[Stored items]
------------------------

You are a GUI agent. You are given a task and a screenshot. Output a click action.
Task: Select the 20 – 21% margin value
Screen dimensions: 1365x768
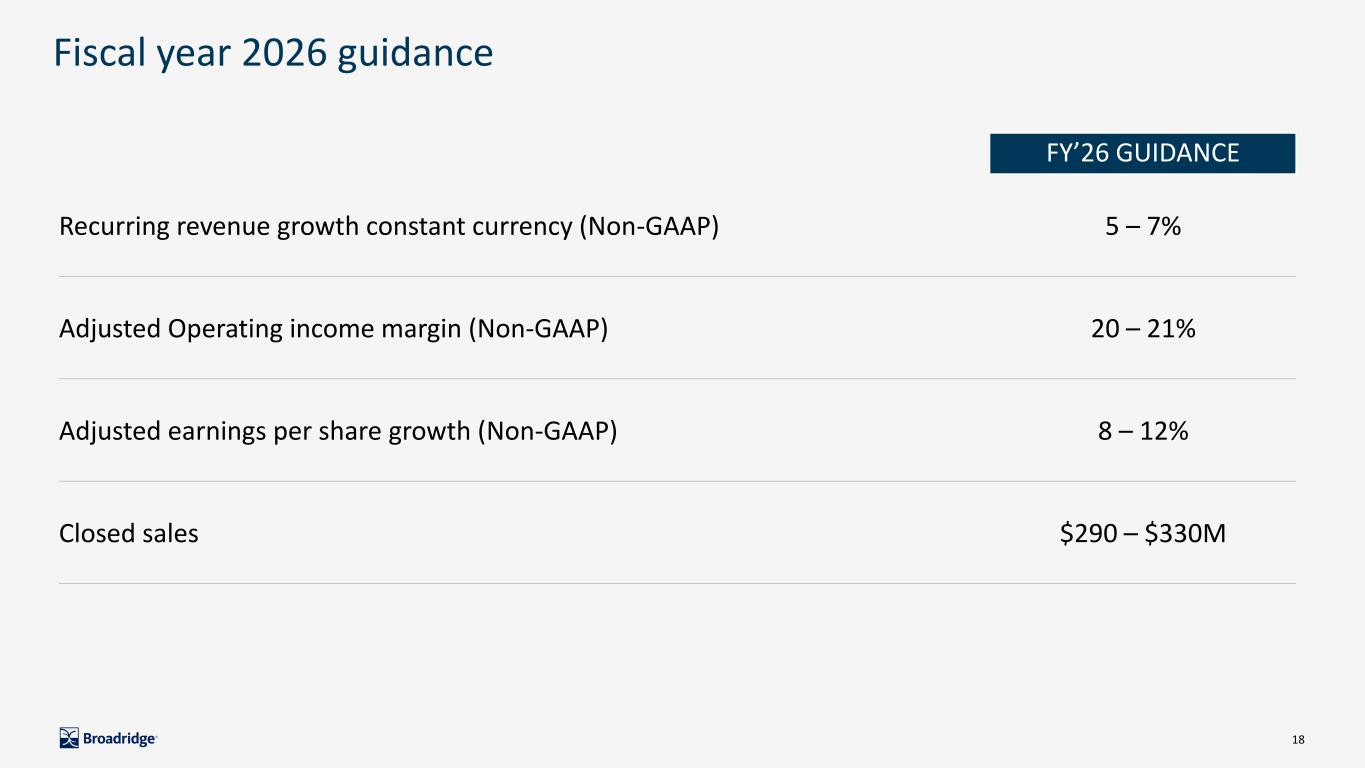(1143, 329)
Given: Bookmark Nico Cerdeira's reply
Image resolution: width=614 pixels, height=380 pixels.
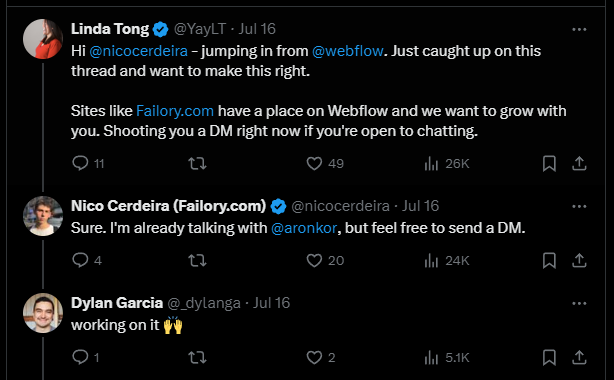Looking at the screenshot, I should click(x=549, y=261).
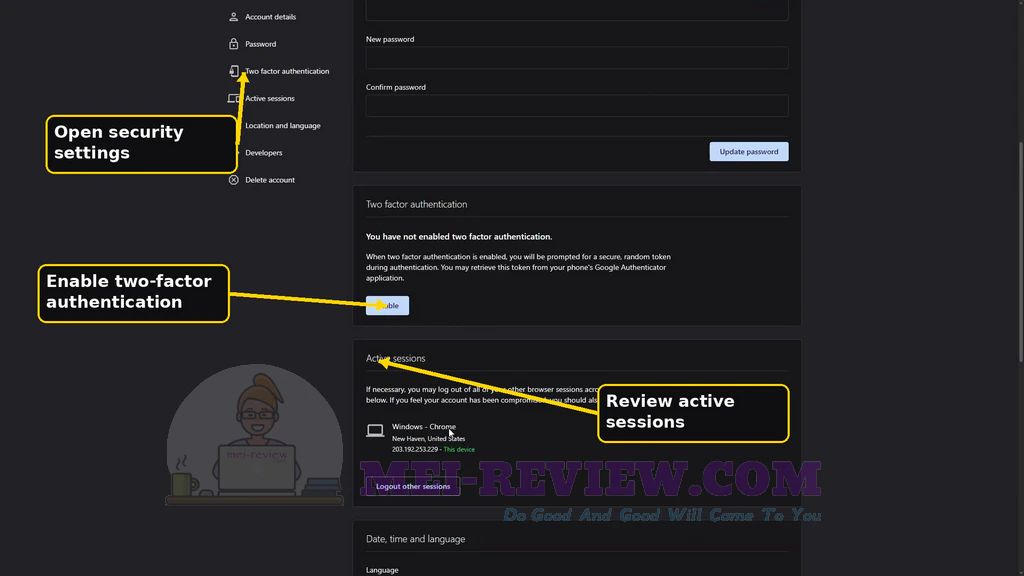This screenshot has width=1024, height=576.
Task: Click the Account details person icon
Action: click(233, 17)
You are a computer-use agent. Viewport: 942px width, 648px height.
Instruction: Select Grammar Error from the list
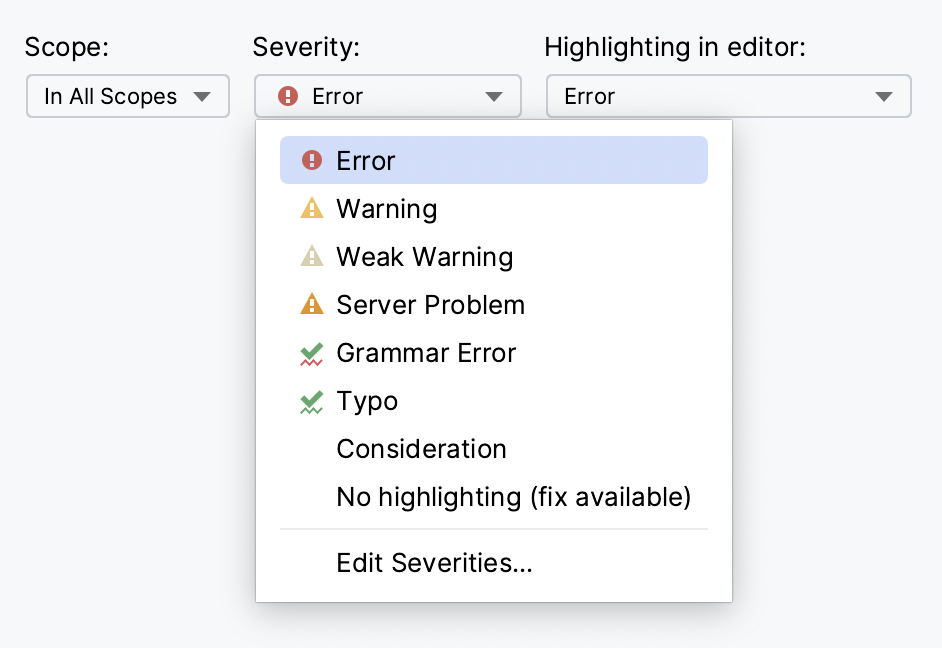427,352

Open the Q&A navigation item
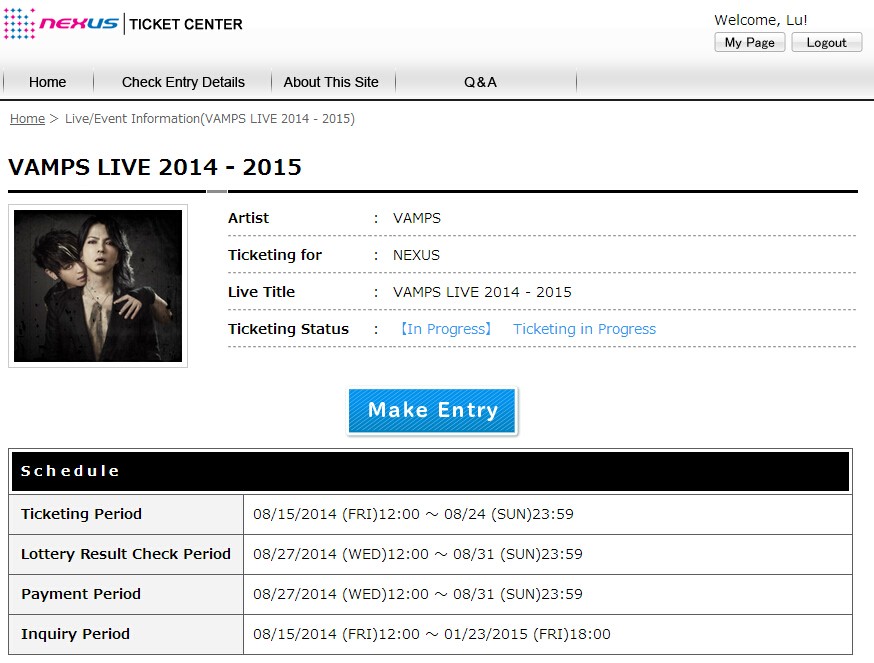[x=480, y=82]
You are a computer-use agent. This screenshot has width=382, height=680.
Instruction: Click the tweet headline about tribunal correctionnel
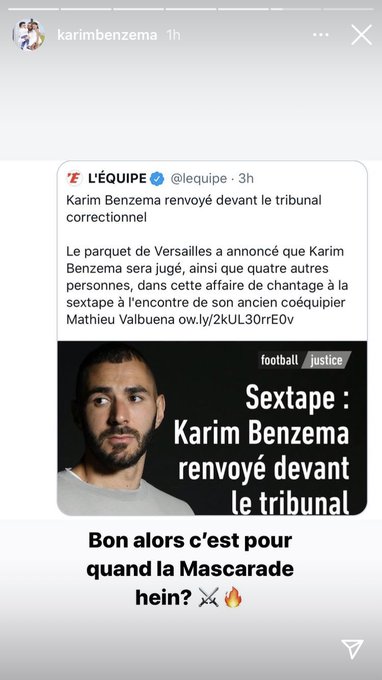click(x=194, y=209)
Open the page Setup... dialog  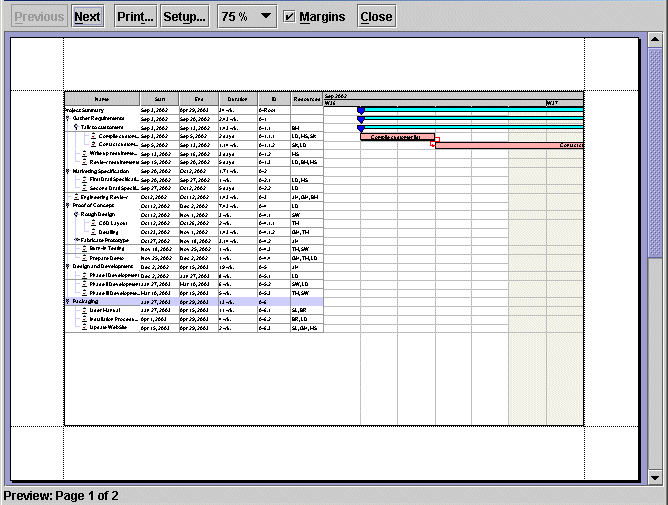pyautogui.click(x=184, y=17)
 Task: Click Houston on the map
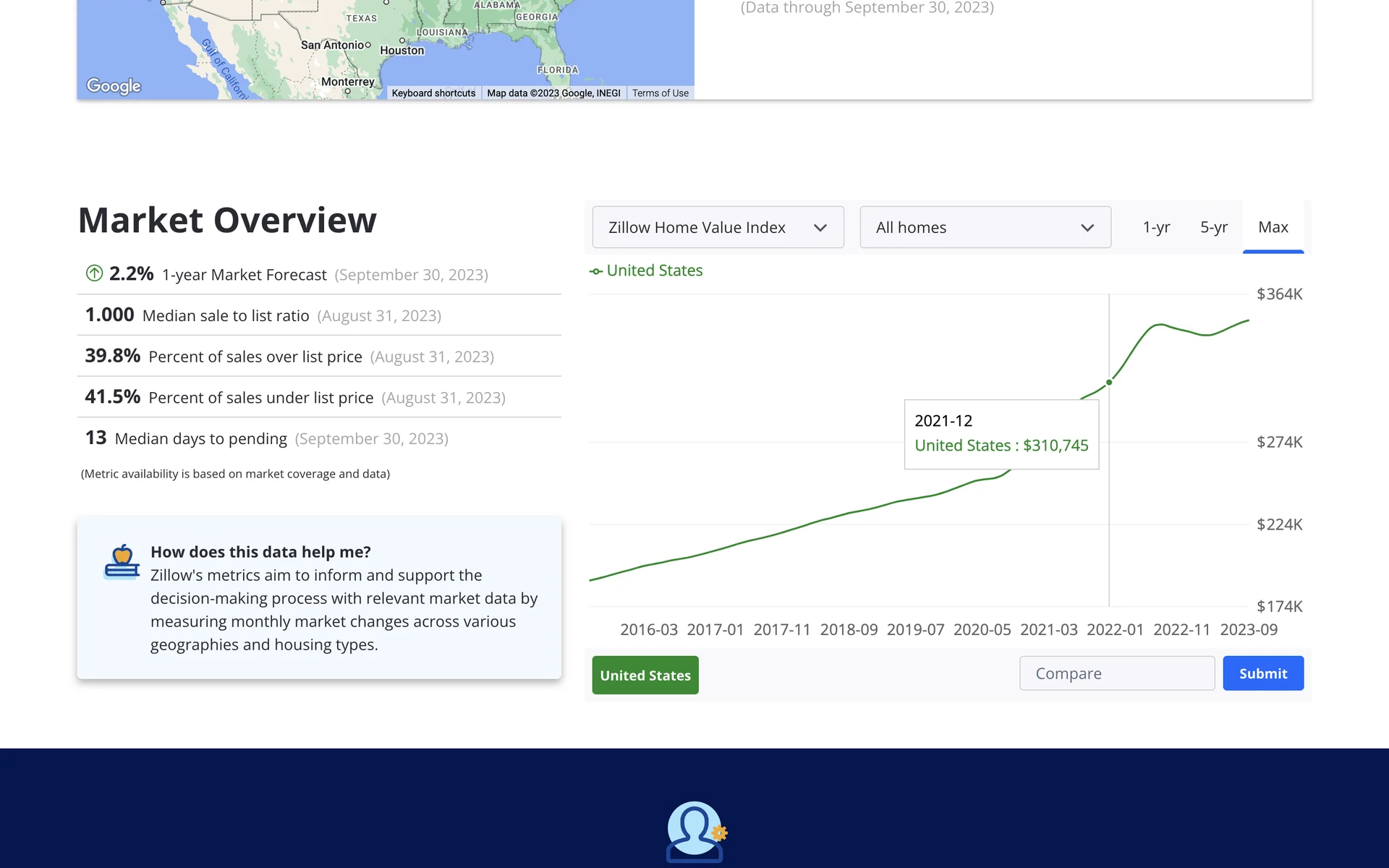[402, 49]
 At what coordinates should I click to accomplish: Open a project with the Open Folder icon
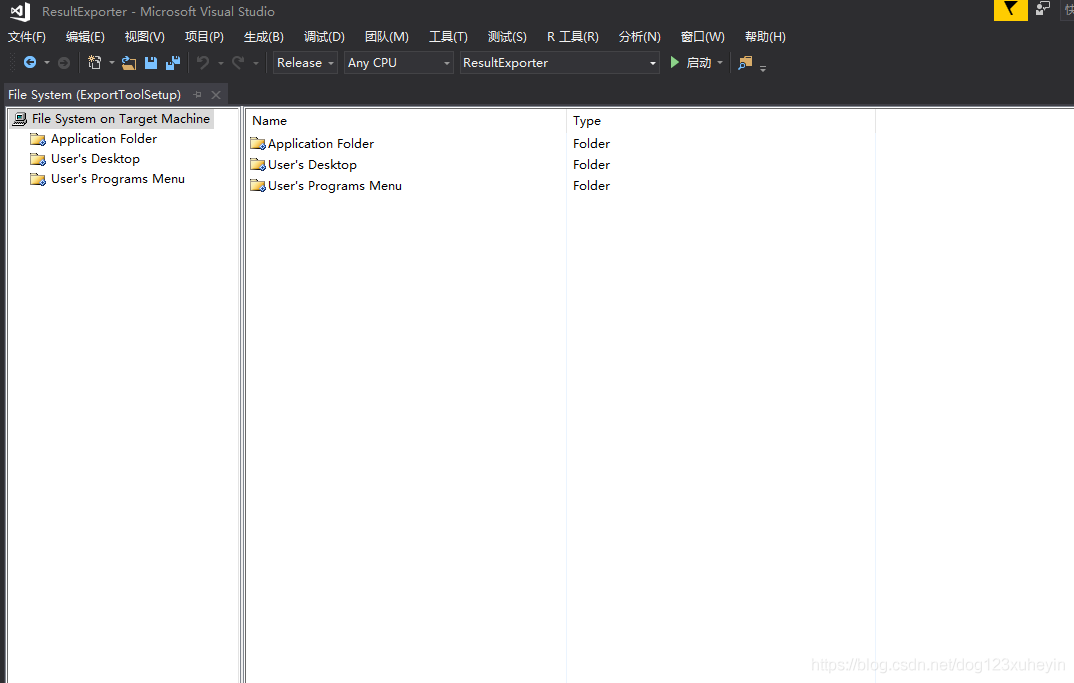click(x=129, y=62)

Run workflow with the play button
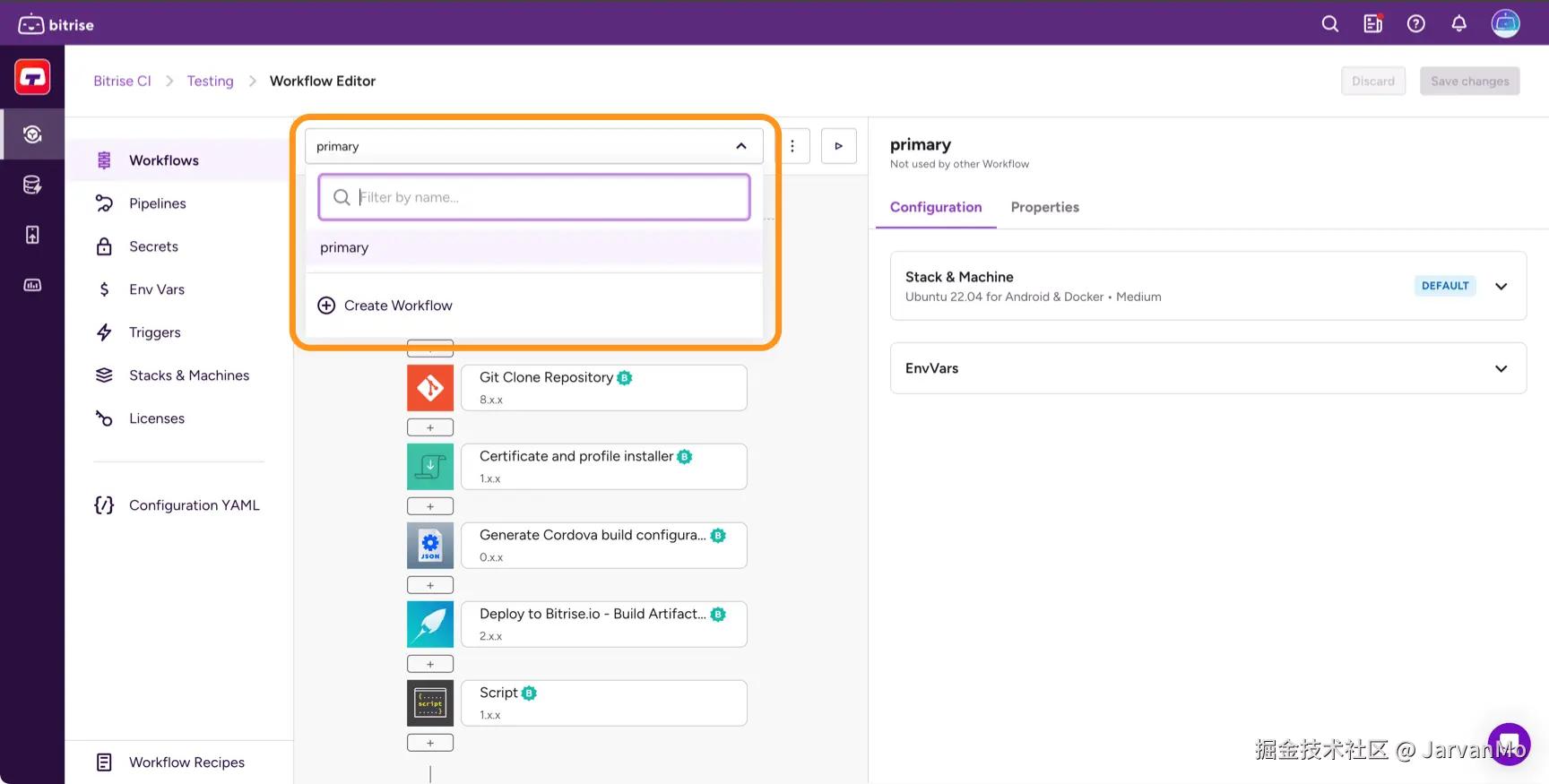(838, 146)
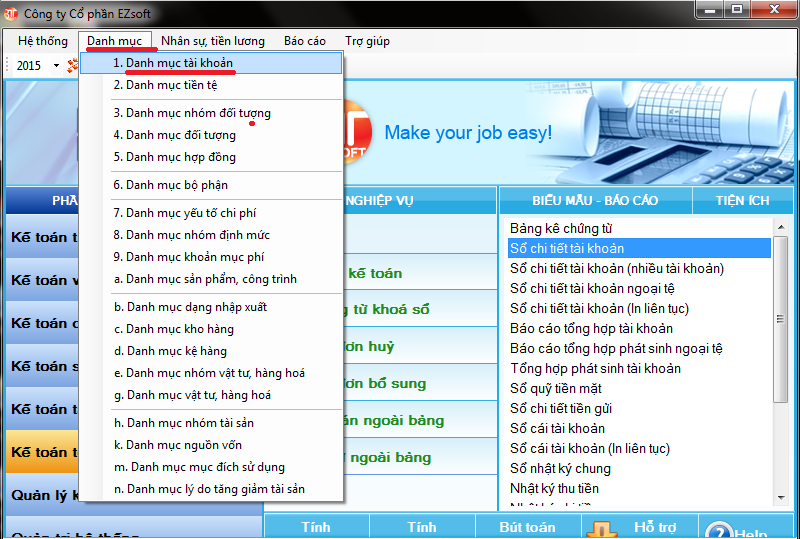The width and height of the screenshot is (800, 539).
Task: Click the report list scroll-up arrow
Action: [781, 226]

------------------------

**Stated task:** Rewrite everything in the listing from its beginning down to the line containing "(1143, 329)", both included, as a numbered list, leaving out any blank lines. Omit the pictures from the answer.

**Solution below:**
1. You are a GUI agent. You are given a task and a screenshot. Output a click action.
2. Task: Select the 20 – 21% margin value
3. Screen dimensions: 1365x768
4. (1143, 329)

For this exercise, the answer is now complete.